Starting point is 00:22:00 And it rose by 50%. It had double digit lead over the second on the list, which was 32%, which was data science. So that's, I mean, that's huge. That tells you everything that this is a field that is the fastest growing field again in tech. And that shows in the salaries. So when you look at the salaries on Indeed right now,
Starting point is 00:22:24 average data engineer salary is 119K. That's higher than data scientists, higher than a food stack developer, higher than a software engineer. And I want to say that in some sense, we are very privileged to be data engineers, right? We have very comfortable jobs. We do have salaries like that. One of the other stats that Indeed posts is unlimited time off for data engineering, which I don't even know what that means, but I kind of do, right?

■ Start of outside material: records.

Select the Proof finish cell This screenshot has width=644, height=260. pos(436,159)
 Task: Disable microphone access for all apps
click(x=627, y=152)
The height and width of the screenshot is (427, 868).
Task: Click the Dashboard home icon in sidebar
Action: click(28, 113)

Like we can, we're very flexible. We work very flexible hours. We have great 401ks. We have great healthcare, and some of those are just not available to a lot of us Americans these days. And a lot of, I want to kind of take that conversation to the folks in,
Starting point is 00:23:12 to that sense that for the folks that are trying to get into this market, right? And what path they would choose, what do they need to learn to be a data engineer and it is true there's a lot of different paths that you you would take and even if you're in software engineering and you want to level up to be a data engineer especially nowadays be a cloud data engineer I think that that's very key what do you what do you have to do I do feel like from my experience, there are some things that I can say that would work. Yes, there might not be a general path. And if you look at a lot of colleges out there, they're just beginning to have like a master of data engineering program.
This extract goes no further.